--- begin PASSAGE GIVEN ---
Sample of Airspace As Depicted On Sectional:

More Examples:

Quick Reference:

Airspace is classified as Class A, B, C, D, E or G. There is no Class F airspace in the USA. Class A is the "most restrictive", and Class G is the "least restrictive". Class A and Class G airspace is not depicted on sectional charts. All other classes are.

Class A: Not shown on charts. This airspace begins at 18,000 MSL. Pilots need prior permission to enter this airspace, and they must be flying IFR.

Class B: Found around major airports. Depicted on chart with narrow solid blue line. Floor and ceilings of the Class B is depicted on the chart in hundreds of feet MSL. Pilots must get permission to enter from the controlling agency.

Class C: Found around heavy traffic airports. Looks similar to Class B on charts, but lines are magenta, not blue. Pilots cannot enter this airspace until they have established two-way communication with the controlling agency. Note this is not the same as the "permission to enter" requirement of Class B airspace. Part 103 ultralights must obtain "permission to enter", which is slightly different from the Part 91 rule.

Class D: By definition, this airspace exists at any airport with an operating control tower. Typically, Class D extends 5 miles from the airport, and 2500 AGL above. The actual dimensions of the Class D will be shown on the chart. The ceiling of the Class D will be shown as a number representing hundreds of feet MSL. Towered airports are depicted on the section in blue. If the tower is not in operation, the Class D ceases to exist. Pilots must establish two-way contact to enter from the controlling agency (usually the control tower). Part 103 ultralights must obtain "permission to enter", which is slightly different from the Part 91 rule.
--- end PASSAGE GIVEN ---
--- begin EXTRACTED INFORMATION ---
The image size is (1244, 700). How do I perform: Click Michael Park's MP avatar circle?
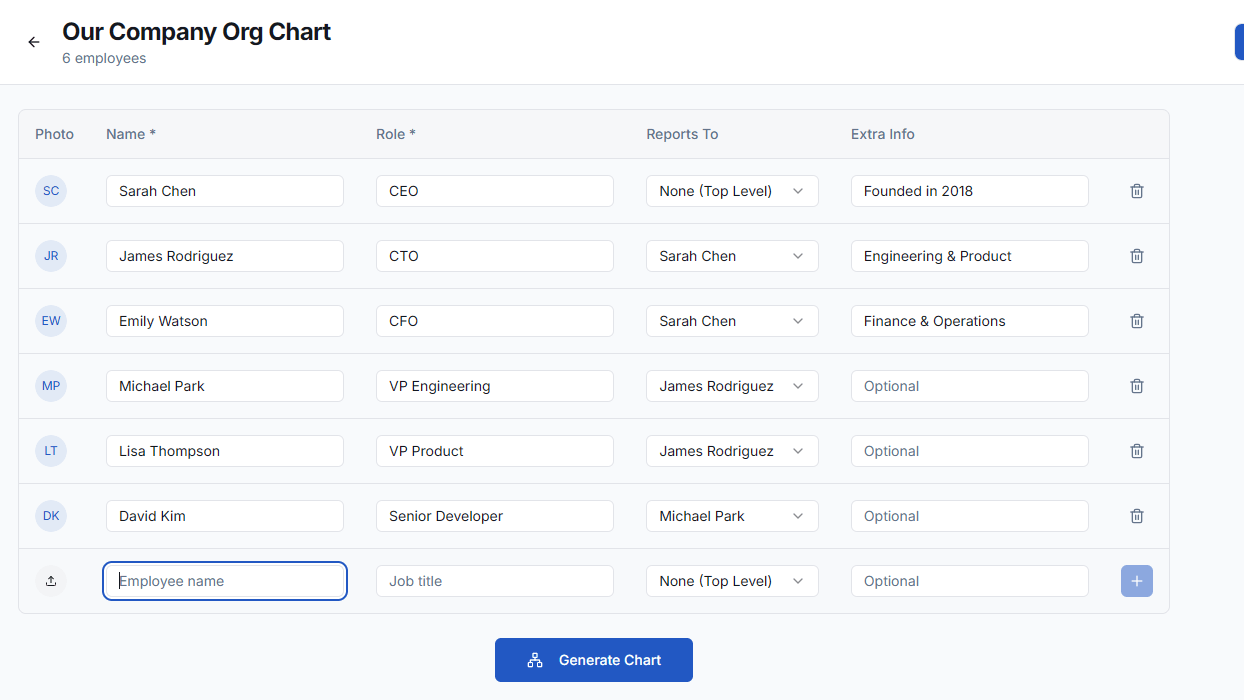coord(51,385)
--- end EXTRACTED INFORMATION ---
--- begin EXTRACTED INFORMATION ---
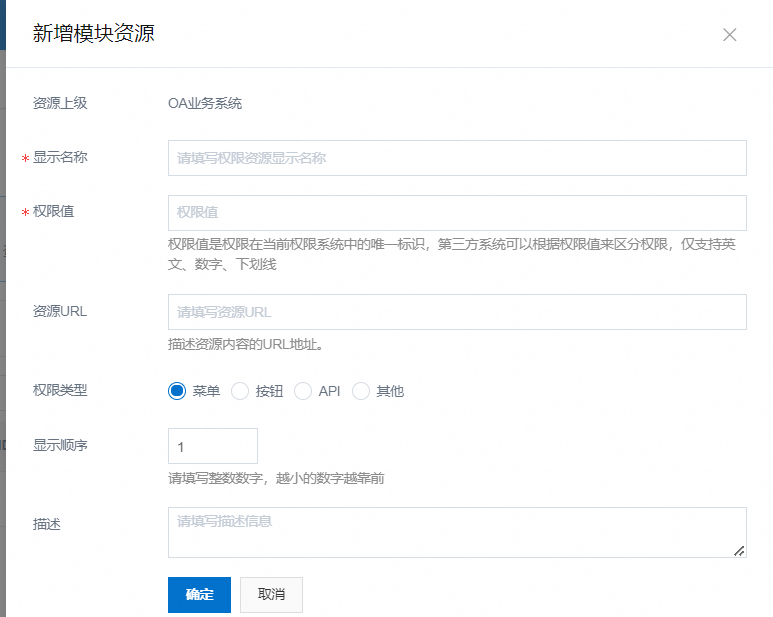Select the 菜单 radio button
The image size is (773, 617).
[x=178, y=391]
--- end EXTRACTED INFORMATION ---
--- begin EXTRACTED INFORMATION ---
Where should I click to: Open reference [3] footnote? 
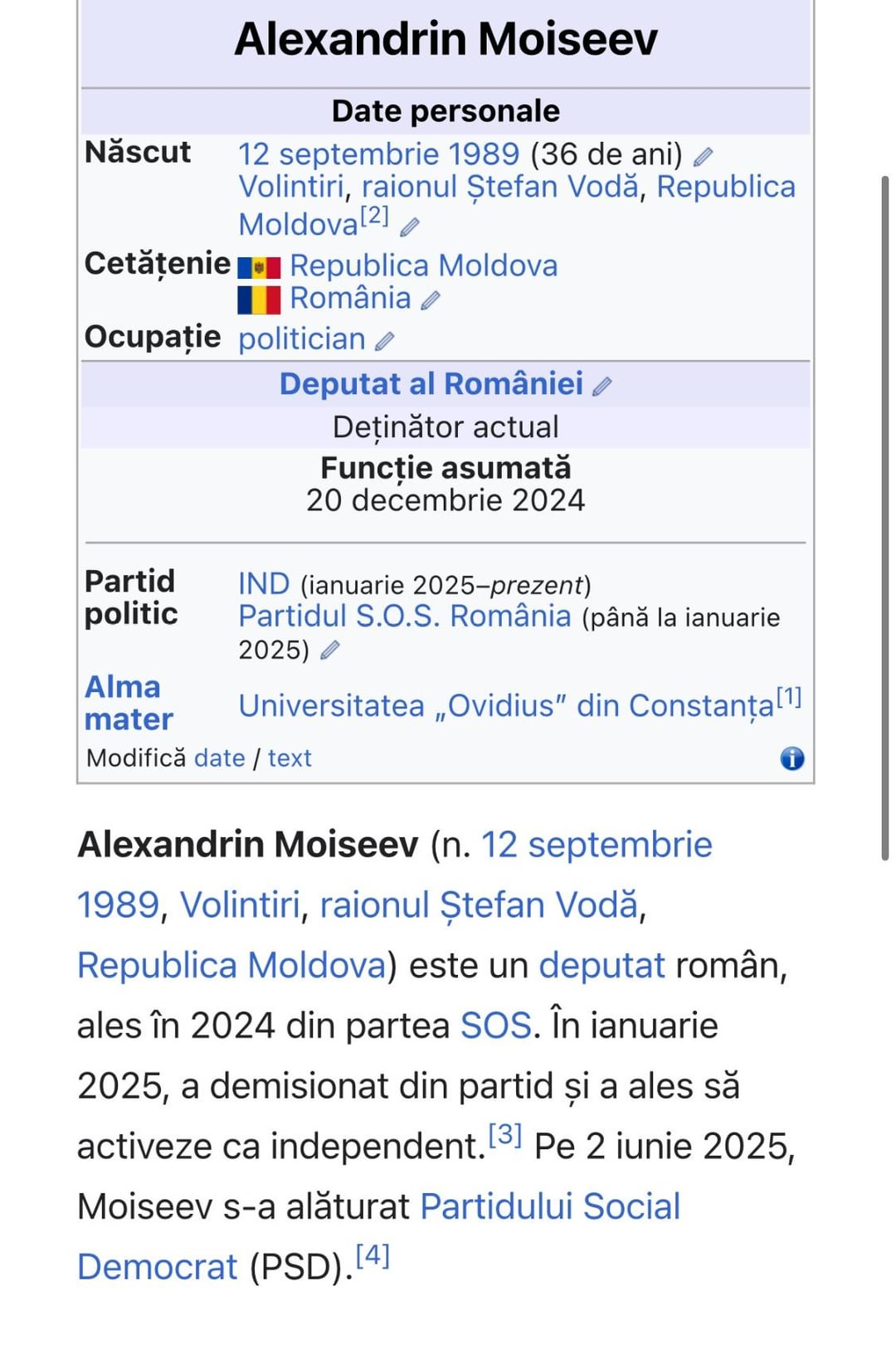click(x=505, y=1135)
--- end EXTRACTED INFORMATION ---
#### [GIVEN INSTRUCTION]
Continue the guide to U.S. airspace classes from the point where it stops.

#### [EXERCISE RESPONSE]
Class E: Known as "General Controlled Airspace". The border of Class E is depicted on charts as a wide blue or magenta line, with one "fuzzy" edge. Class E airspace also exists in the vicinity of the Federal Airways ("Victor" airways). Although not shown on charts, the Class E airspace surrounding airways extends upward from 1200 AGL, to 18,000 MSL (or to the next overlying airspace), and extends 4nm on either side of the airway. Another type of (surface) Class E airspace, is found around airports, and is depicted as a thin magenta line. Class E airspace has more strict visibility and cloud clearance requirements. No prior permission or contact is required to enter this airspace. Part 103 ultralights must obtain permission before entering the surface Class E airspace designated around an airport.

Class G: Known as "uncontrolled airspace". Not depicted on charts. It is basically "everything else not defined as some other class". Anyone can fly in this airspace. It differs from all other airspace because of its lower visibility and cloud clearance minimums.

Where is all this shown? Airspace is depicted on aviation Sectional charts, VFR Terminal area charts, and WAC charts.

What Airspace can Ultralight pilots fly in? This is covered in FAA Part 103.

Where can I learn more about airspace? For those interested in learning more, there are many good aviation books. One good source is the Airman's Information Manual (AIM).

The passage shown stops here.